Déterminer le Prix de Vente (PV) se fera en appliquant de la formule suivante :

Consommations Directes (CD) + [Effort affectable (Développement + Production + Commercial) x Coefficient de Valorité-cible ] = PV souhaitable

La notion de “Seuil de Rentabilité”

L’étude analytique des charges permet de déterminer le montant des Charges Variables (CV) et les Charges Fixes (CF).

Le Seuil de Rentabilité (SR) ou Point Mort (PM) exprime un niveau d’activité (Chiffre d’Affaires, nombre d’heures ou de produits à vendre), pour lequel l’entreprise ne fait ni bénéfice, ni perte.

Or dans l’approche que nous décrivons, les retraitements auxquels nous avons procédé incorporent aux coûts toutes les charges : de fonctionnement, les salaires et charges sociales, le renouvellement et le coût financier des immobilisations, ainsi que le coût du Besoin en Fonds de Roulement d’Exploitation (BFRE).

Dans cette configuration, le Seuil de Rentabilité obtenu, devient un niveau d’activité à atteindre pour que l’entreprise puisse assurer sa pérennité.

Le calcul du SR nécessite de connaître : le Taux de Marge Sur Coûts Variables (Taux de MSCV) et le montant des charges Fixes (CF).

Voici les données de notre entreprise (k€) :

CA ht : 2.721 – CV : 1.621 (CD 996 + Autres 625) – MSCV : 1.100 (2.721-1.621) – Taux de MSCV : 40% (1.100/2.721) – CF 1.732

Seuil de Rentabilité = 4.285 k€ (1.732 / 40%)

Compte tenu du chiffre d’Affaires réalisé, la Marge de Sécurité (CA-SR) est négative (1.564 k€). Bien évidemment il s’agit de données analytiques, mais néanmoins l’objectif à atteindre est bien de 4.285 k€.

Conclusions :

Cette approche n’est qu’un condensé réducteur des techniques de calcul des coûts de revient, dont le développement au sein de chaque entreprise doit être un facteur d’amélioration des performances.

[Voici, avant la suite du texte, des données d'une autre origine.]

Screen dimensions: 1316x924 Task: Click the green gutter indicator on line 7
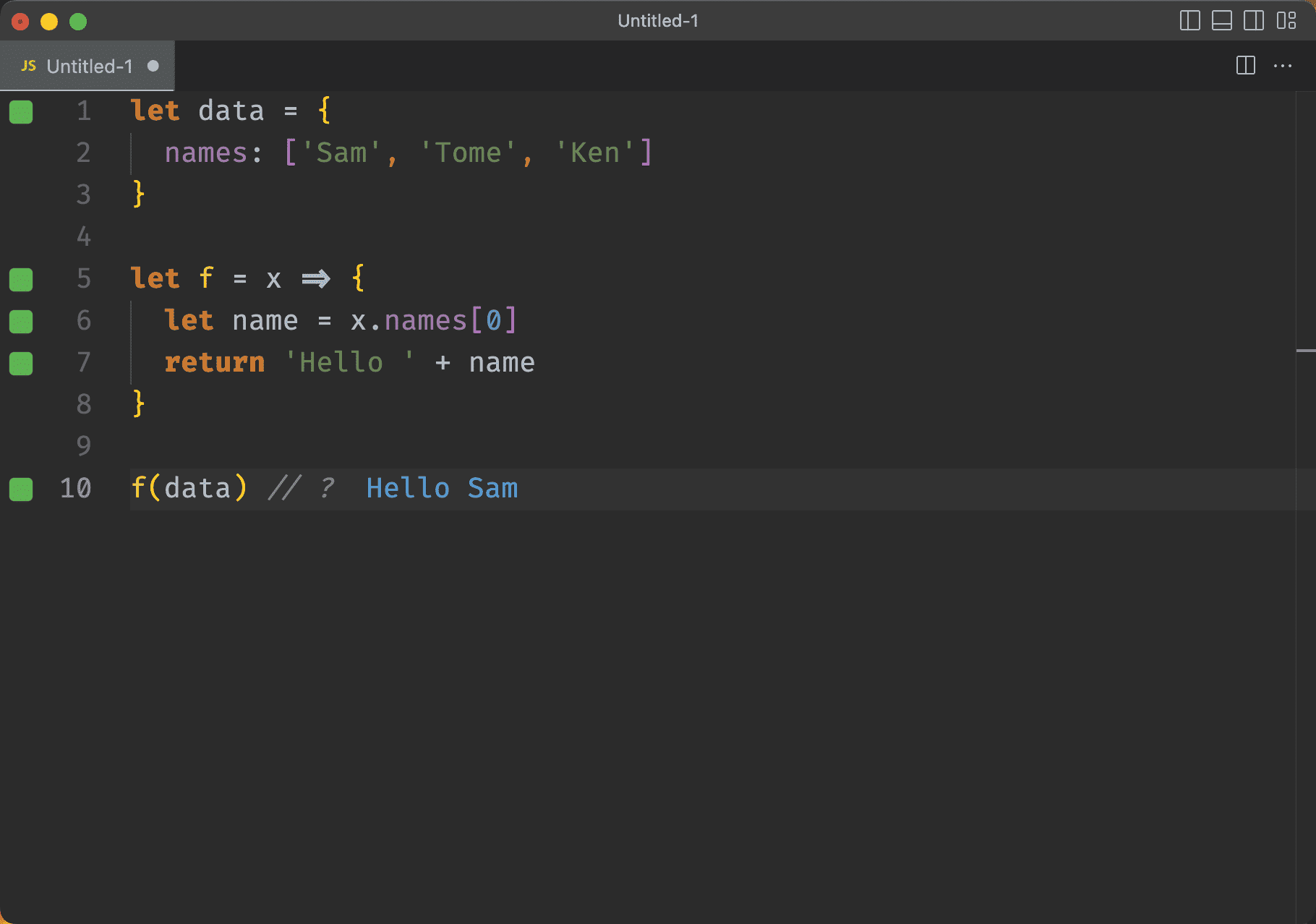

Nous soulignons que les différentes hypothèses retenues en termes d’unités-d’oeuvre (U.O), devront faire l’objet d’un suivi régulier, afin d’anticiper d’éventuelles dérives. La comptabilité de Management devient ainsi le premier maillon d’un système de “contrôle de gestion” aux sein de vos entreprises.

L’action collective intitulée “Optimisation Financière”; initiée par Allizé-Plasturgie-Rhône-Alpes (Syndicat professionnel), a été un excellent laboratoire pour implanter dans vingt-trois entreprises, ces méthodes et en démontrer l’efficacité. Nous formulons le souhait de voir se développer, au sein des PME et TPE industrielles l’intérêt pour cette approche.